-- Data records follows --

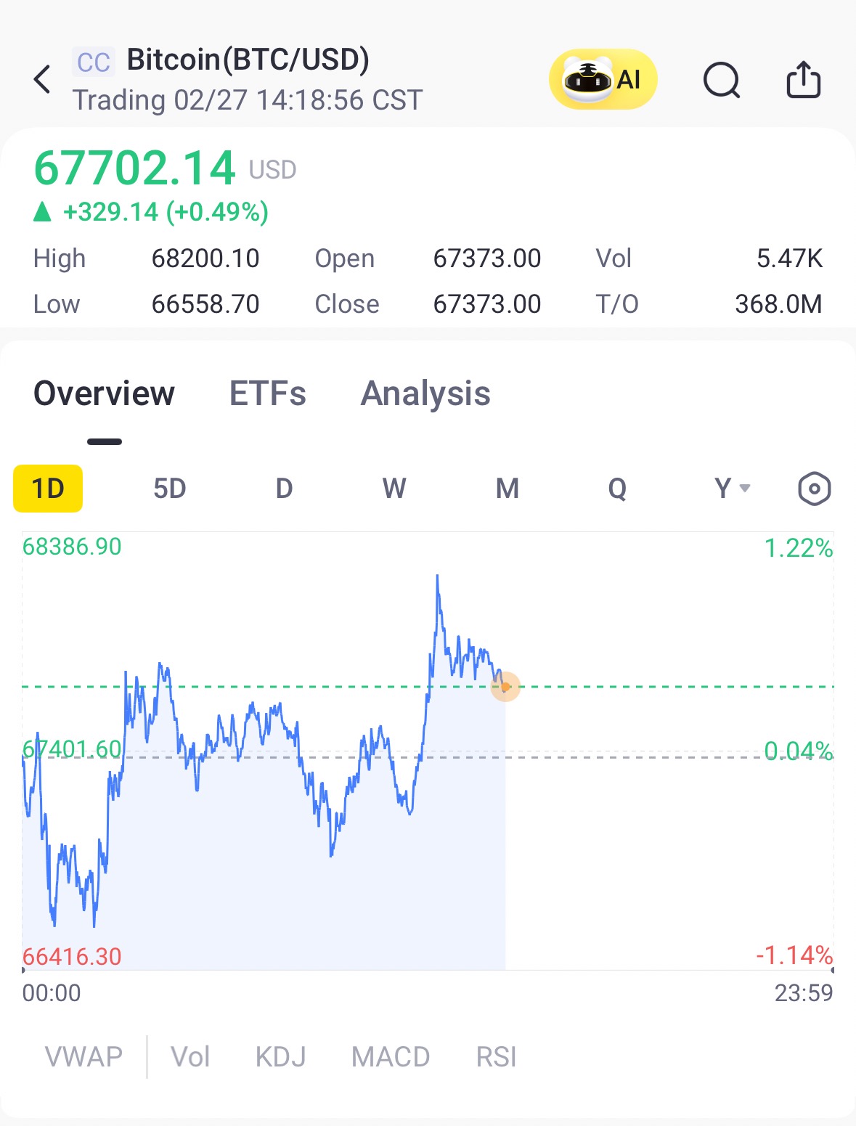
Task: Select the 1D chart period
Action: [48, 489]
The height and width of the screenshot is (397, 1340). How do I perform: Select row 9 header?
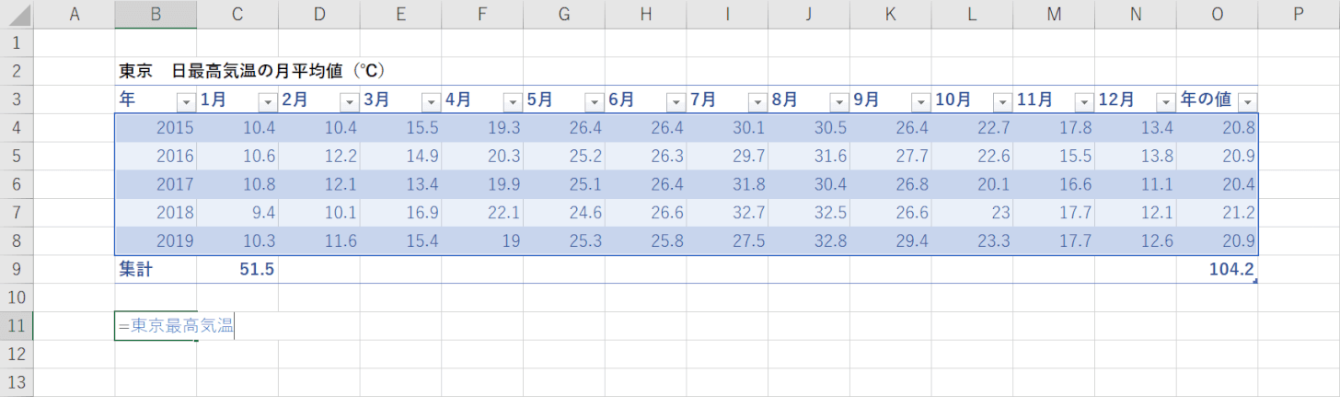(x=17, y=270)
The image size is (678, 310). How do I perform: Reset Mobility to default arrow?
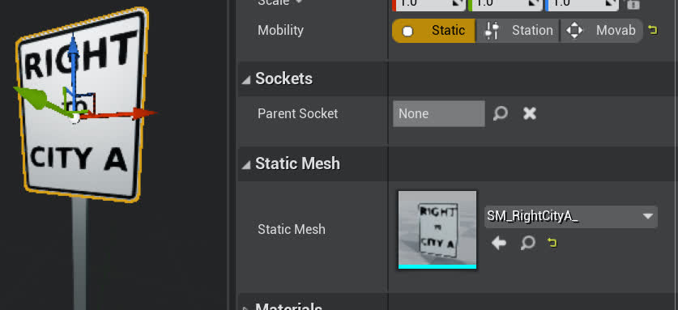(653, 30)
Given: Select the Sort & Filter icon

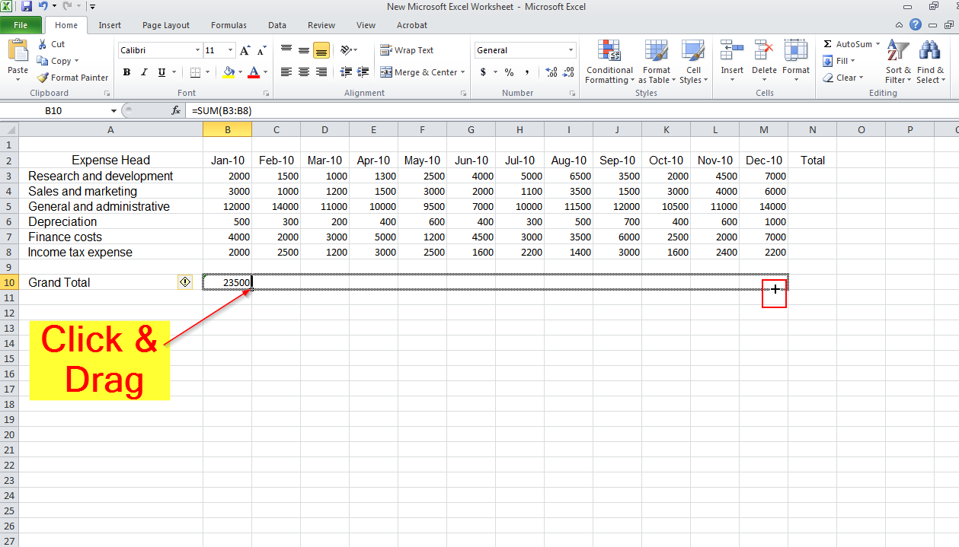Looking at the screenshot, I should (x=898, y=52).
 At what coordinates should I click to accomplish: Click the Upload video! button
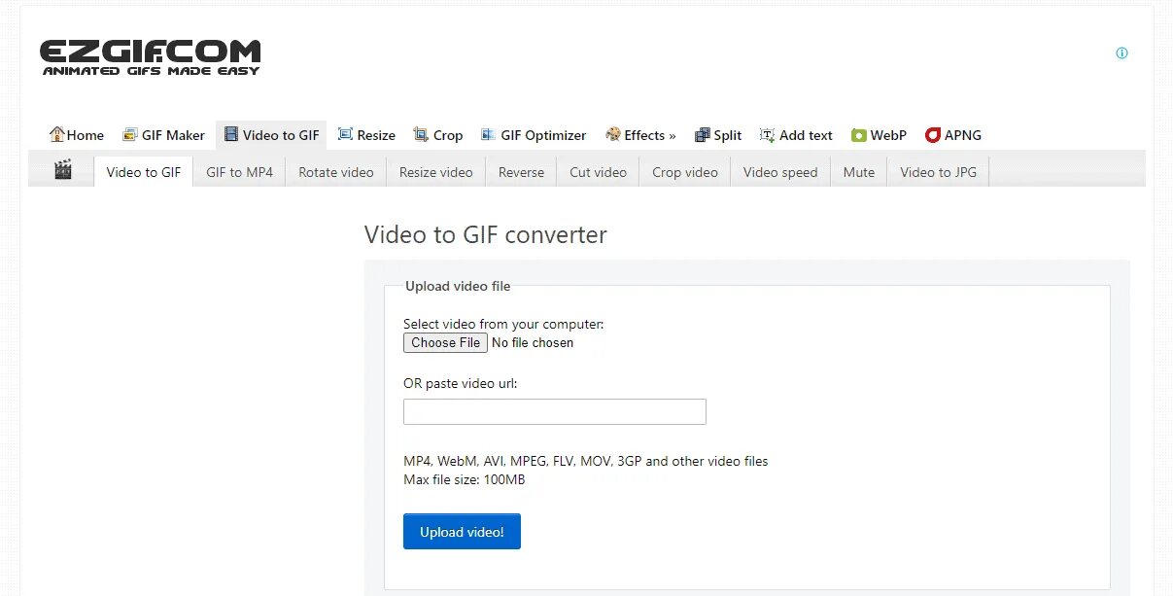462,531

-- Data records concluded --

» Work task: With pictures left out, repeat exactly the lines from the line bearing "Given: Select the Sort & Filter icon" through the final line of the records above.

» Response to this exercise:
Given: Select the Sort & Filter icon

Looking at the screenshot, I should (x=898, y=52).
 At what coordinates should I click to accomplish: Click the Upload video! button
462,531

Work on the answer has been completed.